Information
- Nickname: Zlatni lavovi (The Golden Lions)
- Association: Handball Federation of Montenegro
- Coach: Zoran Roganović
- Assistant coach: Lazar Simić
- Captain: Mirko Radović
- Most caps: Nemanja Grbović (80)
- Most goals: Vasko Ševaljević (258)

Colours
| 1st | 2nd |

Results

World Championship
- Appearances: 2 (First in 2013)
- Best result: 18th (2023)

European Championship
- Appearances: 8 (First in 2008)
- Best result: 11th (2022)

= Montenegro men's national handball team =

The Montenegro national handball team represents Montenegro in international handball competitions. The national team was formed in 2006 shortly after Montenegro regained independence.

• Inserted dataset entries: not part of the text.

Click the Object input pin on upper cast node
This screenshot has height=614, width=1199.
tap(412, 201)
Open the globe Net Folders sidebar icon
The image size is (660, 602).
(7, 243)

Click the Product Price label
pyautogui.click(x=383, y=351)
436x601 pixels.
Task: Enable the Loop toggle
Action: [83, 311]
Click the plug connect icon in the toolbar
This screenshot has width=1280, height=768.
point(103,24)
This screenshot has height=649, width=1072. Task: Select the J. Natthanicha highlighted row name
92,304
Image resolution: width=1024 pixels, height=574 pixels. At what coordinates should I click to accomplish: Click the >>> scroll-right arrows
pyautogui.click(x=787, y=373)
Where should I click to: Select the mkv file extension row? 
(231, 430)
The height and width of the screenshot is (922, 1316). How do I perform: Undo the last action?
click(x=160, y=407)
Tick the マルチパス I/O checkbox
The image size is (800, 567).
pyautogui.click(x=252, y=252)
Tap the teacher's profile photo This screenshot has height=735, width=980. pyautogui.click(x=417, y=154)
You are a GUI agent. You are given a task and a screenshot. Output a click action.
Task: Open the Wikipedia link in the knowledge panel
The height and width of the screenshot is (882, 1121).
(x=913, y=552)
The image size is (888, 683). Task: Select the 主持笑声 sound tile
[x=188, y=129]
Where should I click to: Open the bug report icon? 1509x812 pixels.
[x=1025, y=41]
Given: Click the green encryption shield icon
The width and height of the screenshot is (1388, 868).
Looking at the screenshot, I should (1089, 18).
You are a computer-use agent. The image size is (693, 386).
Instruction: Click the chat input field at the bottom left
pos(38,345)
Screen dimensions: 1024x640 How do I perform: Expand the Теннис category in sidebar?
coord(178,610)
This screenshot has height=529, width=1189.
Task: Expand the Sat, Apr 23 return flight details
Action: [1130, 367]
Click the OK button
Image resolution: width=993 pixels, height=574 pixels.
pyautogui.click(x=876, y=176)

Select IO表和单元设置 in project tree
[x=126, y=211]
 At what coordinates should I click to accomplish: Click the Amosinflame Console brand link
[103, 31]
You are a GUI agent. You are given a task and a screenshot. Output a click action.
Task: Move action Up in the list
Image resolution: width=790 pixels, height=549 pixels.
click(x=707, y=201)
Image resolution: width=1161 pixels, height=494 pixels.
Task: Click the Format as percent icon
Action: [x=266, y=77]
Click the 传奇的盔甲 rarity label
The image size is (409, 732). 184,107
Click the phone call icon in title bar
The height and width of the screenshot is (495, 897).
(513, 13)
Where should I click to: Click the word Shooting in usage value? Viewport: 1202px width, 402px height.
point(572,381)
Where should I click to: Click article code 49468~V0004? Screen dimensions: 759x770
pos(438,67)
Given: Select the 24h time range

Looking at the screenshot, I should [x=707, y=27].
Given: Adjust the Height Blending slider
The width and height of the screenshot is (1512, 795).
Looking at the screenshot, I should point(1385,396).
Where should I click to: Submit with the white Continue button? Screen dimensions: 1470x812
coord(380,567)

Montenegro played their first official match on 3 January 2007 in Vantaa and beat Finland (28:26). Since then, Montenegro have qualified for nine big competitions – twice for the World Cup (2013 and 2023) and for the European Championship in 2008, 2014, 2016, 2018, 2020, 2022, 2024 and 2026.

==History and records==

The national side first appeared in the Euro 2008 qualifiers, which started in January 2007. After the great success in the qualifying matches, Montenegro participated at the European Championship 2008, where they finished in the second group phase.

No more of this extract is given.